Fusion tables are used to combine tables and present your data in a more meaningful manor. Obviously you have to get your initial information from somewhere. For this example I used the CSO (Central Statistics Office) data from the 2006 Census and 2011 Census. For each year I looked at the total population and the population aged 15 and over that had lost or had given up their previous job. To present this data more graphically I also required a table containing geographical information for the counties of Ireland. This file was available on the Irish Independent website. A link to all datasets used can be found below.
Depending on your data source you may need to clean your data. Once you have a clean data file you need to save the file as a .CSV (Comma Separated Values) file.
Irish KMZ Datafile – There is no need to save this file in CSV format. http://www.independent.ie/editorial/test/map_lead.kml
Analysing your data will explain what the data is saying. This can be simple calculations looking at the average or medians (mid-point) of some parts of your data, which makes the data more understandable for your audience. The analysis below compares the population in Ireland in 2006 and 2011 showing the percentage increase in each county. A further analysis also compares the unemployment rates in each county for the same time periods.
To calculate the unemployment rate I also needed the total population that was eligible to work. This information can be found on the CSO website.
Creating Fusion Tables
- You need to have a Google Drive account.
- Add the Fusion Tables app
Settings, Manage Apps, Connect to more apps
- Create Your Table
iii) Google Fusion table
- After following the steps above you will be prompted to import and name the relevant files.
- Repeat steps 3 & 4 above for each table.
Follow the steps below to merge your data tables.
- Open one of the tables you wish to merge.
- From the “File” menu choose Merge.
- Select the second table you want to merge.
- Select the variables that are matching, this is how the tables join.
- Choose which variables you want displayed in the new merged table.
- Fusion Tables automatically create a new table containing the new merged data.
After merging the total population data with the Counties KMZ file you can show the population of the country by the size of the population in each county by assigning a colour code. See image below. The image below shows two heat maps created with Fusion Tables, each showing the population by county, one for 2006 and the other 2011.
Editing the Map
The colour scheme is assigned to each county based on the size of its’ population. This can be edited using the Change Map Function on the Map of Geometry tab. From there you can assign the ranges and colours you wish to use.
POPULATION 2006 v 2011
The maps above are showing the population spread by county in Ireland using the CSO Census data from 2006 and 2011. In 2008 Ireland suffered a huge property and financial crash triggering one of Ireland’s worst recessions, a recession that Ireland is only starting to come out of seven years later. During the time period 2008-2014 it has been widely reported that during the recession emigration levels has depleted the smaller counties of Ireland. But looking at the census data from 2006 and comparing it with 2011, there was an average national increase of 8% across all counties. Laois recorded the highest level of increase at 20%.

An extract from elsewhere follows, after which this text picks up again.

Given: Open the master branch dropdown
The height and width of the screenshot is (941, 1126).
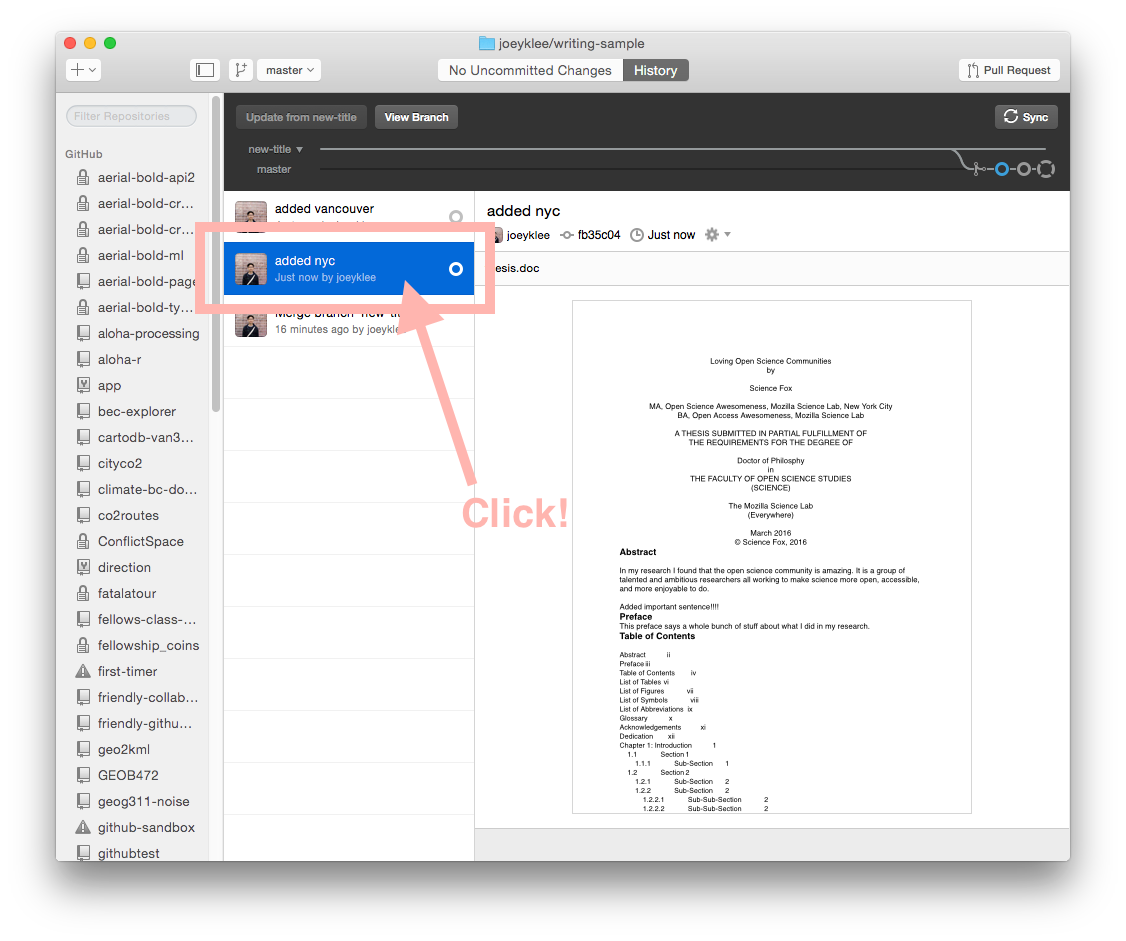Looking at the screenshot, I should [289, 70].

In 2006 over one in three counties had an average population of between 54,000. In 2011 this dropped to just over 25%. Excluding Dublin and Cork, who have a combined population of 1.8 million, the remaining counties have a median population of 136,640.
As mentioned above the Irish population had an average growth rate of 8% between 2006 and 2011. When comparing the Population Aged 15 Years and Over, at the time of the 2006 census, the Irish economy was booming and employment rates were high. When the bubble burst in 2008 the small towns and counties where hit the hardest with job losses. In 2006 the country had an unemployment rate of 4.9% by the time of the 2011 census the rate had more than doubled to 13%. The map and chart below compare the numbers of those unemployed in 2006 and 2011 by county. The contrast between the two is staggering. Counties saw their unemployment numbers more than double, in some cases they trebled. Roscommon in 2006 had registered unemployed population aged 15 years and over of 1,385 by 2011 this figure was 5,409, an increase of nearly 400%. The average national increase was 290% for the time period covered. This was devastating to rural areas.